> _Work to complete_: From the lines below, print everything from the line containing "Task: Click the Find text input field" down to the line containing "Click Rutland Ospreys", including both of those lines, without changing a single character.

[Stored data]
----------------
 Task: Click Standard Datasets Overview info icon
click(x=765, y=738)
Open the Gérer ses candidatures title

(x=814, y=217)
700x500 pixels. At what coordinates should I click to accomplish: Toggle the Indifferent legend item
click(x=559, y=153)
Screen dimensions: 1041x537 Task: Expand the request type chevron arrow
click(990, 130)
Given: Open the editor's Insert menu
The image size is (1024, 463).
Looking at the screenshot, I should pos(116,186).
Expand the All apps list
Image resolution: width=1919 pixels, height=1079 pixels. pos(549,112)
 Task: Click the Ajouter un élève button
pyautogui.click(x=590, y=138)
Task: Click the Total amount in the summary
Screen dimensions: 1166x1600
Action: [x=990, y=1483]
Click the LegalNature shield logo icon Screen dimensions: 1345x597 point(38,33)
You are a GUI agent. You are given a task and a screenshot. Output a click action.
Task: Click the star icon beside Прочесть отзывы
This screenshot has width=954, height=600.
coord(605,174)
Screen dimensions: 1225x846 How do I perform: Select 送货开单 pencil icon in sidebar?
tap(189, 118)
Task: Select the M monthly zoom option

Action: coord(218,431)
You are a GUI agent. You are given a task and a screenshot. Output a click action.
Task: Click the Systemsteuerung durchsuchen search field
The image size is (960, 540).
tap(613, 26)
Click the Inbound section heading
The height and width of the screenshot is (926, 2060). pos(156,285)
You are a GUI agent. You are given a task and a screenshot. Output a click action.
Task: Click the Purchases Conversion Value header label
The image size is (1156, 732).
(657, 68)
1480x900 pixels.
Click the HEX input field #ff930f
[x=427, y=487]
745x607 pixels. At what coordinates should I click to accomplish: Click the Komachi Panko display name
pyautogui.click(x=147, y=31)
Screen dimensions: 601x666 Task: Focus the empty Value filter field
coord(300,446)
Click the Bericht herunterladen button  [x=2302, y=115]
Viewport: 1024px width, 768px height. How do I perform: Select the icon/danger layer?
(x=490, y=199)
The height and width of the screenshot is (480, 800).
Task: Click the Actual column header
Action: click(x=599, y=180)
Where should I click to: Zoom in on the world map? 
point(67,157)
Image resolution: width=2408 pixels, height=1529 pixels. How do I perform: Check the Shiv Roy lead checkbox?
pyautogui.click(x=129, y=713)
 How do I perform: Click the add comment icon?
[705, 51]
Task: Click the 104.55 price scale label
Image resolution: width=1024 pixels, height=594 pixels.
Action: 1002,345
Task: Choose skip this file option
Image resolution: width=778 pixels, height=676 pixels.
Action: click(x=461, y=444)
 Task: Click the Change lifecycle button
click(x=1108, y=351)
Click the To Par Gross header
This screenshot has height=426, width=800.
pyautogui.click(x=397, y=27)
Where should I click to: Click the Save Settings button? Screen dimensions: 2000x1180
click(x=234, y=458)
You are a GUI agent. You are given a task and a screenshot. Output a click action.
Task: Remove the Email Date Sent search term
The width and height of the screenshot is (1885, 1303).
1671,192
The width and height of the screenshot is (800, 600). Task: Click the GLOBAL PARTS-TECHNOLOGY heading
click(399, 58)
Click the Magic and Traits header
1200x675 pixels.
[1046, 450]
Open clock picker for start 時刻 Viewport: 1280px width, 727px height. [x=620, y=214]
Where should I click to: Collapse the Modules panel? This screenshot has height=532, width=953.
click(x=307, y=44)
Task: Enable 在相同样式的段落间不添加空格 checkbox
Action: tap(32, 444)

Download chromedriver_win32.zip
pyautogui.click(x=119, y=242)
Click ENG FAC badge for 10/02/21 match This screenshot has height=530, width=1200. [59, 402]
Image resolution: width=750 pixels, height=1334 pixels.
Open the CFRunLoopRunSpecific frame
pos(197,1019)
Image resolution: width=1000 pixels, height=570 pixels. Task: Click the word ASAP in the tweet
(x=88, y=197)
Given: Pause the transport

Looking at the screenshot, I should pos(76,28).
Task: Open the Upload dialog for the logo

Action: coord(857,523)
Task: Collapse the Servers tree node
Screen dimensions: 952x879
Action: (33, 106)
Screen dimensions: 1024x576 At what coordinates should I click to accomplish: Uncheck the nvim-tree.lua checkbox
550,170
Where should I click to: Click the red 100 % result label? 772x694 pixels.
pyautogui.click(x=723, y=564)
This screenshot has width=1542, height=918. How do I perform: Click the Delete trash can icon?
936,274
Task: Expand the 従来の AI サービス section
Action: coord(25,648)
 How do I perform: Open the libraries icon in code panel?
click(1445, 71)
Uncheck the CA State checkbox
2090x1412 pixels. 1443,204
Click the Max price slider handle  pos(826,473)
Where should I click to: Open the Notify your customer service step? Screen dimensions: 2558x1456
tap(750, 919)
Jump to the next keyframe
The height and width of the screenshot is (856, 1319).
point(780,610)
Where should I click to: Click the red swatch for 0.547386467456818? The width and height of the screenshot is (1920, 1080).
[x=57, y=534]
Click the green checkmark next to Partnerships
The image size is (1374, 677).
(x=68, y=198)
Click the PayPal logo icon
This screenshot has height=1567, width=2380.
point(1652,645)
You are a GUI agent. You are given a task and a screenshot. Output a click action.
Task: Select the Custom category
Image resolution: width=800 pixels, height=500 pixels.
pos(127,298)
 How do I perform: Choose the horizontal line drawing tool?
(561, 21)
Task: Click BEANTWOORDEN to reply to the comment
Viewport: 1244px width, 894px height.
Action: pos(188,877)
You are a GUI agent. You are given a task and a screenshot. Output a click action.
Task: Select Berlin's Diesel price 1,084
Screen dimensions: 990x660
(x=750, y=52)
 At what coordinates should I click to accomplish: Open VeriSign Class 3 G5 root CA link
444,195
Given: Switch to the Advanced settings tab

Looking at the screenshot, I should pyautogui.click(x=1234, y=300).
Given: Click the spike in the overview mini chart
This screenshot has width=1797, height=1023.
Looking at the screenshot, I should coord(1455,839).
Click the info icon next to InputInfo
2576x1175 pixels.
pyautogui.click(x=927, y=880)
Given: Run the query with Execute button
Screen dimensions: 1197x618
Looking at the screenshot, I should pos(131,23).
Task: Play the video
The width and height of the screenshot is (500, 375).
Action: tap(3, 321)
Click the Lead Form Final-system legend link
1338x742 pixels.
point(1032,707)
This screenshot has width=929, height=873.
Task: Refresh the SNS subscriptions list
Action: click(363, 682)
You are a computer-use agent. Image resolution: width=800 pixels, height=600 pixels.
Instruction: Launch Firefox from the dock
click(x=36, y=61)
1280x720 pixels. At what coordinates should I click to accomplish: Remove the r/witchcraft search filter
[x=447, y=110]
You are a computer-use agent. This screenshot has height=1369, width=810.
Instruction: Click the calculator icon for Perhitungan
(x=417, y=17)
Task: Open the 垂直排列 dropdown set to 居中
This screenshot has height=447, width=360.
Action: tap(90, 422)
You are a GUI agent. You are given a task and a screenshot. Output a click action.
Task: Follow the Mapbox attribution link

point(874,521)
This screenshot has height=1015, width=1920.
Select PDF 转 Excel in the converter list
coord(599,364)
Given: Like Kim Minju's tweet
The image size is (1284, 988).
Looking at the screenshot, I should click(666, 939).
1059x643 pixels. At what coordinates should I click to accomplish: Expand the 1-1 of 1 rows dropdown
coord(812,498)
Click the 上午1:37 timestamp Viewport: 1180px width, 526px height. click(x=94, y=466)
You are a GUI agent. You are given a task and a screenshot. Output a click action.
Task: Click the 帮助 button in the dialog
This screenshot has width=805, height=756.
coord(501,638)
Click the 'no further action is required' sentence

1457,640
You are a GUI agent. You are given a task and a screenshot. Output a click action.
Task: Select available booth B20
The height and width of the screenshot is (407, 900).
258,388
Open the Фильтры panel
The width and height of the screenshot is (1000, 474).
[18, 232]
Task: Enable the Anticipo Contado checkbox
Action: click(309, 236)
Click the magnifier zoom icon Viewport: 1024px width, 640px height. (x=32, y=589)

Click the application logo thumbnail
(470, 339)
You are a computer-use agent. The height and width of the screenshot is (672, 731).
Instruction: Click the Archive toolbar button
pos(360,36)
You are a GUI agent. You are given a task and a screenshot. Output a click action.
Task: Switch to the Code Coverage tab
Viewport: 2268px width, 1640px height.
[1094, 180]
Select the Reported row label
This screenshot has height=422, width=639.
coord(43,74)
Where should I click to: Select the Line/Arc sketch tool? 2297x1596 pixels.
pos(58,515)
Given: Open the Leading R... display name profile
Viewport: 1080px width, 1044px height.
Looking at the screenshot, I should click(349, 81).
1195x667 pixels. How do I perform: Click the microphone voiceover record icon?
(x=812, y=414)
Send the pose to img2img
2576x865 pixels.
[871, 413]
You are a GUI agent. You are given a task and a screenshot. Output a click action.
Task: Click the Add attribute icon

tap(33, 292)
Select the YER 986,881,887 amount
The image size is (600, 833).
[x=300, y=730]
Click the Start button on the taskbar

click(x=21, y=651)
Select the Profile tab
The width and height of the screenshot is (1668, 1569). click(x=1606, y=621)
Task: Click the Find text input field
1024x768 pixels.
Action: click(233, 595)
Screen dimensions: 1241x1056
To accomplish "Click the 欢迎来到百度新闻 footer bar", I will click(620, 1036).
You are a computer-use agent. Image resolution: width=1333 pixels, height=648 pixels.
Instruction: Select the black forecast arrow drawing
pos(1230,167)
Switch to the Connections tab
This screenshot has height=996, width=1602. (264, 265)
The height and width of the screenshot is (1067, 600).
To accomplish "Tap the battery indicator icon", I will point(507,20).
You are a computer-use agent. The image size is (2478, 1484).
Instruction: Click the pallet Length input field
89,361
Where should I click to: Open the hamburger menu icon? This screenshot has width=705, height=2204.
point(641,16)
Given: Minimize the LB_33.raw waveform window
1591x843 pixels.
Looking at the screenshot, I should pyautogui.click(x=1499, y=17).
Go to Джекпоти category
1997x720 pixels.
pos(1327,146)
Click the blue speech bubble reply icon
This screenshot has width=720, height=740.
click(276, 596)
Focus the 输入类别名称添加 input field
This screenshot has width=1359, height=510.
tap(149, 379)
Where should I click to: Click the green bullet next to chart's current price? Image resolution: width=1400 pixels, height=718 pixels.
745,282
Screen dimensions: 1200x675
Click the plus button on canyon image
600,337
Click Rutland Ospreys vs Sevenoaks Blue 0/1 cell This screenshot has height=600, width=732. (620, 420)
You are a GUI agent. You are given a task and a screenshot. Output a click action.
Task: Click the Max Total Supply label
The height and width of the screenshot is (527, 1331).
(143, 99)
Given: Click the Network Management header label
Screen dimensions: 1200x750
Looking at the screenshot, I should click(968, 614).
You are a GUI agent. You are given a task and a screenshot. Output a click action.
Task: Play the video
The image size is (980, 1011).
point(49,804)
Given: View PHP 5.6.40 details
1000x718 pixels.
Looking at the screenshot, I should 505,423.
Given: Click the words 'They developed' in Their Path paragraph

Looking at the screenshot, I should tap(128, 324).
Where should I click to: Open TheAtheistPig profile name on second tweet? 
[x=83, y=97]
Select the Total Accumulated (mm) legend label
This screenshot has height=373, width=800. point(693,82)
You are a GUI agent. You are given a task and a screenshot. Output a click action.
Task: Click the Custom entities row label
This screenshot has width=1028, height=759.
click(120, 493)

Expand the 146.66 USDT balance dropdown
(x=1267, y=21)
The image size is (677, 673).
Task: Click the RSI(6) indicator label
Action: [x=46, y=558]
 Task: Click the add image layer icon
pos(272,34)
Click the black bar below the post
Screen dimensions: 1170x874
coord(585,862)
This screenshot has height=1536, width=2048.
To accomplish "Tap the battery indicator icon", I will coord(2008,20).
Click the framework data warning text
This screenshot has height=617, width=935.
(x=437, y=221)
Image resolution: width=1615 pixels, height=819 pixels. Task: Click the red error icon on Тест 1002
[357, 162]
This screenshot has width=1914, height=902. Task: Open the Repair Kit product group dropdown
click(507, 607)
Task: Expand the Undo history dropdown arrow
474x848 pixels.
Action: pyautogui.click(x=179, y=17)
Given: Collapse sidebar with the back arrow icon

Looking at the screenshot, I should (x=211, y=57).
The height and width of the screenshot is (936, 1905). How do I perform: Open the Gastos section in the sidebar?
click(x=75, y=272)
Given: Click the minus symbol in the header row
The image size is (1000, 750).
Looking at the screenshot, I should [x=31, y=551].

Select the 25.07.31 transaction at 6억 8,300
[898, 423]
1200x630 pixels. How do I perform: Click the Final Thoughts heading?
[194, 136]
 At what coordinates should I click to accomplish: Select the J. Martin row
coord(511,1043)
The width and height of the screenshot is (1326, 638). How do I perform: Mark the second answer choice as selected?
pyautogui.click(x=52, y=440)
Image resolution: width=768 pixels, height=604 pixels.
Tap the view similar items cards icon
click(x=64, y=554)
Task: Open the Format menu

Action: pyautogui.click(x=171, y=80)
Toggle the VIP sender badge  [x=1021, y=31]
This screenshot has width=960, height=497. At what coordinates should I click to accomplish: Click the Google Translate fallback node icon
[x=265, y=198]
----------------
> _Task result_:
Task: Click the Find text input field
1024x768 pixels.
Action: click(233, 595)
Screen dimensions: 1241x1056
To accomplish "Click the 欢迎来到百度新闻 footer bar", I will click(620, 1036).
You are a computer-use agent. Image resolution: width=1333 pixels, height=648 pixels.
Instruction: Select the black forecast arrow drawing
pos(1230,167)
Switch to the Connections tab
This screenshot has height=996, width=1602. (264, 265)
The height and width of the screenshot is (1067, 600).
To accomplish "Tap the battery indicator icon", I will point(507,20).
You are a computer-use agent. The image size is (2478, 1484).
Instruction: Click the pallet Length input field
89,361
Where should I click to: Open the hamburger menu icon? This screenshot has width=705, height=2204.
point(641,16)
Given: Minimize the LB_33.raw waveform window
1591x843 pixels.
Looking at the screenshot, I should pyautogui.click(x=1499, y=17).
Go to Джекпоти category
1997x720 pixels.
pos(1327,146)
Click the blue speech bubble reply icon
This screenshot has width=720, height=740.
click(276, 596)
Focus the 输入类别名称添加 input field
This screenshot has width=1359, height=510.
tap(149, 379)
Where should I click to: Click the green bullet next to chart's current price? Image resolution: width=1400 pixels, height=718 pixels.
745,282
Screen dimensions: 1200x675
Click the plus button on canyon image
600,337
Click Rutland Ospreys vs Sevenoaks Blue 0/1 cell This screenshot has height=600, width=732. (620, 420)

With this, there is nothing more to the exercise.